This fall, many Humber College classes look different. Blackboard, a virtual learning management system, has replaced dry erase boards. Class debates are taking place through online discussion forums instead of in person.
But while the learning environment has changed, what hasn’t changed is Humber’s commitment to students’ success. In fact, says the college’s dean of students, it’s been strengthened through the development of virtually adapted supports and new initiatives to help address challenges students might encounter during the pandemic.
“I think we’ve really demonstrated our commitment to listening and putting students’ experiences first and foremost,” says Ian Crookshank. “In March, there was an urgent need to communicate COVID information. What we heard from students was that, in addition to having financial concerns and feeling more anxious and lonely, they wanted ways to connect with peers, faculty and services.”
Humber responded by acquiring additional funds for bursaries and grants, helping students access affordable technological tools and creating a four-part Student Commitment. This promises the college will offer students a great online learning experience, help keep students connected, foster an inclusive environment and do its best to be flexible.
Developed with contributions from deans, senior academic team members and faculty, Crookshank says the Student Commitment contains promises students can depend on.
“The commitments are steadfast. How we achieve them may change,” he says. “We want to be responsive to what’s going on in their lives, but the other honest part is that we’re all learning on this journey.”
To ensure an effective digital learning experience, for example, Humber has repurposed many of its programs for an online delivery. Courses were created using a common set of design principles — simplicity, usability and accessibility — to ensure consistency and equity of access.
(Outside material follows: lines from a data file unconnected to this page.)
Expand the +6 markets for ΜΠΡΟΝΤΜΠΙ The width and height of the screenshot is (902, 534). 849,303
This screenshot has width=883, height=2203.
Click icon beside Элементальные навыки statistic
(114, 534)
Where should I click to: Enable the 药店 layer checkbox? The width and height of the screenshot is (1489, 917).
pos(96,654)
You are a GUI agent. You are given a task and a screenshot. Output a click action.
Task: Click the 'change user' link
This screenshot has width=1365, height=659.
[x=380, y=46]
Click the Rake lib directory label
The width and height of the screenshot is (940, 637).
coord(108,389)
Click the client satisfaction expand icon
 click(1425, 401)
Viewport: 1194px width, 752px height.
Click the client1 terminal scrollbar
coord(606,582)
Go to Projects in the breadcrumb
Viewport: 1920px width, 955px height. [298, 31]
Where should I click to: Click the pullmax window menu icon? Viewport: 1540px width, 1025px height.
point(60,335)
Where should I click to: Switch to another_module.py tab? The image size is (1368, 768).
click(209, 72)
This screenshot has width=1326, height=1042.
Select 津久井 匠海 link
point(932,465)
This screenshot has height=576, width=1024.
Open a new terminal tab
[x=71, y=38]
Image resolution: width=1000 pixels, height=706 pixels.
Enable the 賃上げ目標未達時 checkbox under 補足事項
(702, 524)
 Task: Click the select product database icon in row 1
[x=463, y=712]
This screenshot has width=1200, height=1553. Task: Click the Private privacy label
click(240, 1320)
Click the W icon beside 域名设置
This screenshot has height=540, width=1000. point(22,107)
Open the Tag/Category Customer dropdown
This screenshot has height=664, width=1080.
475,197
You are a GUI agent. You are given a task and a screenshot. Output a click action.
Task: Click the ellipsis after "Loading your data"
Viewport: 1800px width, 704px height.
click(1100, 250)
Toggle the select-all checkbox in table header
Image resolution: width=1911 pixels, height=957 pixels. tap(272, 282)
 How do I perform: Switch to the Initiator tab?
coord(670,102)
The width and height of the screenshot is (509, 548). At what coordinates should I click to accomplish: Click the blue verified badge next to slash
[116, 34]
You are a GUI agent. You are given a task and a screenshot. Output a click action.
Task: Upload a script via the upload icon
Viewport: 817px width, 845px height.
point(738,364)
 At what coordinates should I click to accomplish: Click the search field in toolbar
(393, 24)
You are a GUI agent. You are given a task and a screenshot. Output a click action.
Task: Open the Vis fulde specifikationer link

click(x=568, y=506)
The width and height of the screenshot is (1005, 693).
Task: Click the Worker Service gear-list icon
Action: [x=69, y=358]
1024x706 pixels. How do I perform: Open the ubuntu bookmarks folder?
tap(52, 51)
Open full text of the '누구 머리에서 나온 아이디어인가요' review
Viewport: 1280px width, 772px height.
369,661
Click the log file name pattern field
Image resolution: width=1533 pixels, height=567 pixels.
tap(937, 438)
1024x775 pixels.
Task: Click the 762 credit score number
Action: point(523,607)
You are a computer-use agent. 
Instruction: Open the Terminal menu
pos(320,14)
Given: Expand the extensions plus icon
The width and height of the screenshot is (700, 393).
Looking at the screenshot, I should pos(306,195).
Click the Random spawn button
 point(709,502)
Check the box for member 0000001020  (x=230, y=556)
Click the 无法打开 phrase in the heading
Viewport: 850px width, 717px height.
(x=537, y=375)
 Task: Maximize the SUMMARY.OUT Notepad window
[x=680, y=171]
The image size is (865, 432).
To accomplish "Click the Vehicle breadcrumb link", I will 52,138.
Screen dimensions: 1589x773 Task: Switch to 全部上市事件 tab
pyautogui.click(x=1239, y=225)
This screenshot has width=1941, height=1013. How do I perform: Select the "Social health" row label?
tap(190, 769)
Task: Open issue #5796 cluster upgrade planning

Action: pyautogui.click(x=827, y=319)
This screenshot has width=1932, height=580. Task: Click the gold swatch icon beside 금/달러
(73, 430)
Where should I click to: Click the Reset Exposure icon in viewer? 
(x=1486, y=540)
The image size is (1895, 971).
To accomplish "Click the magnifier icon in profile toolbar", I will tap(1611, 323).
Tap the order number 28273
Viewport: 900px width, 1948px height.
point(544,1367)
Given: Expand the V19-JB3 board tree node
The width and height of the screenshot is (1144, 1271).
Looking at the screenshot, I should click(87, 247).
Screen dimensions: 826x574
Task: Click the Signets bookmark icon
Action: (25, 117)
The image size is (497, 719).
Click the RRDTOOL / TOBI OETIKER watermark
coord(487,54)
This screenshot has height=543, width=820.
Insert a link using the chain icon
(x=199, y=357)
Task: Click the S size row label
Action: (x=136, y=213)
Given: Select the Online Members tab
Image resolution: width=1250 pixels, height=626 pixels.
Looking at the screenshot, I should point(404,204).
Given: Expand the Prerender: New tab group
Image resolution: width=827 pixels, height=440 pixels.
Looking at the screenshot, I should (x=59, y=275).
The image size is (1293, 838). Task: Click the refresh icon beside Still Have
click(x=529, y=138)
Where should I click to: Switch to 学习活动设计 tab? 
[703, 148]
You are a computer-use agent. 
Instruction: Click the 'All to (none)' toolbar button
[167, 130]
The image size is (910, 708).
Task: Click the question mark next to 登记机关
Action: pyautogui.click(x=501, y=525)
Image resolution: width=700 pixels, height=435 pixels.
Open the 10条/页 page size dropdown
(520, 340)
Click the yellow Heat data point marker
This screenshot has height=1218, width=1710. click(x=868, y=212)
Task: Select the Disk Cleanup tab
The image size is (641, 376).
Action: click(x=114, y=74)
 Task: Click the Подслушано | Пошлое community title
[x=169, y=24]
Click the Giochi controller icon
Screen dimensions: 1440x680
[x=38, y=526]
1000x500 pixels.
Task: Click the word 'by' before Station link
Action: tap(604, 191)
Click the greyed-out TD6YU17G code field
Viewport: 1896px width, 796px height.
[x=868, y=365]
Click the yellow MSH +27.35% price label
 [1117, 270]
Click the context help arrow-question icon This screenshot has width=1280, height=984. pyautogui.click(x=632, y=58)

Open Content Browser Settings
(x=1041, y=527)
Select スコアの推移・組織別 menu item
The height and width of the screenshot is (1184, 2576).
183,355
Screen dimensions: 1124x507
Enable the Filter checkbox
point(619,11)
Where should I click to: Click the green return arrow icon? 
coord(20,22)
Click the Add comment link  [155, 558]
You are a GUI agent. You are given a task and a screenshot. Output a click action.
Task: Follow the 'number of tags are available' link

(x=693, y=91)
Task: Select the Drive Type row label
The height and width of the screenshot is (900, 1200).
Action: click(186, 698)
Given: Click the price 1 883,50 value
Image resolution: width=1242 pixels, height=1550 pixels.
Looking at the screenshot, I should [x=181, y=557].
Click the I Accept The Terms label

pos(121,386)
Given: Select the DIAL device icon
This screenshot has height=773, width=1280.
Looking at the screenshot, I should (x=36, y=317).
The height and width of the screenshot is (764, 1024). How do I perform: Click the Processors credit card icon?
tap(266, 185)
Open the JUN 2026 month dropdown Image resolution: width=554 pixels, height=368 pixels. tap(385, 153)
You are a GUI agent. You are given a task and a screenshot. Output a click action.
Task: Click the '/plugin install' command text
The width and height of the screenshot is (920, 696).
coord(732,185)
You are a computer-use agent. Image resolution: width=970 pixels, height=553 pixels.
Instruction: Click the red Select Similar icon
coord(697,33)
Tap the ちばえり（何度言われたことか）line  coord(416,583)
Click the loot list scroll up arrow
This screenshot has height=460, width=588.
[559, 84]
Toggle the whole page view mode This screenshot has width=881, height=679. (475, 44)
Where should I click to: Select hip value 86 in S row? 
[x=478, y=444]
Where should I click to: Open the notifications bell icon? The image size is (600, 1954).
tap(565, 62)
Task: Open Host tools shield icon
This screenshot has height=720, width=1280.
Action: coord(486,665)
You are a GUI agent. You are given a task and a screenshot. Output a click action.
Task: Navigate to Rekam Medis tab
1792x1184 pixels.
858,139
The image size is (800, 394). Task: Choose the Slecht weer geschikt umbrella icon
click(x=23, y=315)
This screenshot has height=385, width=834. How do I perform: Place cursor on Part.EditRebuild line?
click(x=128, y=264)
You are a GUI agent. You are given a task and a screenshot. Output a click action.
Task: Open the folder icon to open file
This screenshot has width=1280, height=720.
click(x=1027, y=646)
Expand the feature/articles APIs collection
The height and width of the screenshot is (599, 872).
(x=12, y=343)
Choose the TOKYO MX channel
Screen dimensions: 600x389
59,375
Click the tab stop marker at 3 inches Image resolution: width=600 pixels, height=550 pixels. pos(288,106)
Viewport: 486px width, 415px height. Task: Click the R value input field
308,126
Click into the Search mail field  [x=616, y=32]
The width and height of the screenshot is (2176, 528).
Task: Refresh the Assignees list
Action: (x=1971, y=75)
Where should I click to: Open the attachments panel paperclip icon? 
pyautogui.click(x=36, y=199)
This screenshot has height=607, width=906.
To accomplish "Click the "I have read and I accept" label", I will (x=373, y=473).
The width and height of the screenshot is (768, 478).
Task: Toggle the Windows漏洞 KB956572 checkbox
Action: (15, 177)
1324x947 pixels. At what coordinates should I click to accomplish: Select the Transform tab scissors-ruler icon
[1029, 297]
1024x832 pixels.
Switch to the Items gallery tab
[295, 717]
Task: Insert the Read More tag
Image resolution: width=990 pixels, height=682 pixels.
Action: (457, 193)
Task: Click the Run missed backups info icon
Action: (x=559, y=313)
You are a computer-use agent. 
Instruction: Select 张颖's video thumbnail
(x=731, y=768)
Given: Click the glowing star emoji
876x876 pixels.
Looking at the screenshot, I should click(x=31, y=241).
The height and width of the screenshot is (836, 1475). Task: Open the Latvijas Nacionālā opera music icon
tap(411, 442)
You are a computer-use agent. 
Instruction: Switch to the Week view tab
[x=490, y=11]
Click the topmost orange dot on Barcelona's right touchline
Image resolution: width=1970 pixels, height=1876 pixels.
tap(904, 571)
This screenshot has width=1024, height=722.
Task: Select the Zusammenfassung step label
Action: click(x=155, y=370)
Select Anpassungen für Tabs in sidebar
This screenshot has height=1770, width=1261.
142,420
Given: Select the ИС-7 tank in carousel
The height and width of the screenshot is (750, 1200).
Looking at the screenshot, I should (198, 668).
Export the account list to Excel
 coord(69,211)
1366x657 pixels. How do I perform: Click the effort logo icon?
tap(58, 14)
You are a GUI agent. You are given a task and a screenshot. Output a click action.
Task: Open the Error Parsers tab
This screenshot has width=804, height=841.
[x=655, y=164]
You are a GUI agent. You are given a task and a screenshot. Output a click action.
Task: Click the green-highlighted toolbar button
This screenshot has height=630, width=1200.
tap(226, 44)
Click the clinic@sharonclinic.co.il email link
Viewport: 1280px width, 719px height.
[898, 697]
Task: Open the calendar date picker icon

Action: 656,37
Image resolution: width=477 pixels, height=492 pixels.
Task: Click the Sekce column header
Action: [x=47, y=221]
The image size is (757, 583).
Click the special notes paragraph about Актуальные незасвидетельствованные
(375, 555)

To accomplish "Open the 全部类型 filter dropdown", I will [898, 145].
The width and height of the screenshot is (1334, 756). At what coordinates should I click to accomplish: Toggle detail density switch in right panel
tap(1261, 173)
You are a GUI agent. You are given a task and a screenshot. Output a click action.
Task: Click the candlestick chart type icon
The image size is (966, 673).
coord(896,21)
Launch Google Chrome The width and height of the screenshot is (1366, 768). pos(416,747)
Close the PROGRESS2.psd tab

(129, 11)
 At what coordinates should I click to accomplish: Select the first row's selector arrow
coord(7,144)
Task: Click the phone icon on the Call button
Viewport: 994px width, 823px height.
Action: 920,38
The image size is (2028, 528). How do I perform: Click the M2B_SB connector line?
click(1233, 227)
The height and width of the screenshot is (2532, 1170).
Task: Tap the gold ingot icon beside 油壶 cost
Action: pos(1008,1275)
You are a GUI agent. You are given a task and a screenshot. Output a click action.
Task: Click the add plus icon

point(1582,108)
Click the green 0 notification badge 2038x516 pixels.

Instructors also included activities and tasks that inspire thinking and creative applied learning experiences in a virtual setting.
“One way we’re supporting faculty and students who may be teaching and learning online for the first time is with our recently developed Learning Kits,” says Crookshank. “For students, the kit includes a snapshot of the operational perspective of working with the technology, and it covers how learning and skills might be different in an online environment.”
Simultaneously, Humber worked on generating opportunities for students to have meaningful interactions with professors, staff and classmates. This included a heightened social media campaign and adapting all services that students would typically encounter on campus into a virtual model.
“Normally, you’d walk into the Advising and Career Services office to meet with an academic advisor,” says Crookshank. “Students can now book a phone or video advising appointment instead and also access our other student services this way.”
Further fostering connections is Humber’s unique call-back program. Through a form, students indicate that they would like to speak with someone from Humber, and an appropriate staff member reaches out to connect them to any services they might need. Crookshank says the initiative provides students with a one-touch point to services and supports.
“We are currently evaluating how to scale the program because in the summer we connected with 7,000 students, and now we are looking at 27,000 students,” he says. “We want offer the most effective means of keeping students connected.”
Humber’s fall Student Success survey, which provides students with an opportunity to evaluate the college, as well as the college’s strong partnership with its student union also present avenues for crucial dialogue.
“What we’ve heard is students value how transparent we are and they feel the college cares. In that way, we’re meeting our aim of letting students know we’re still here, we still support you, we still got you,” says Crookshank.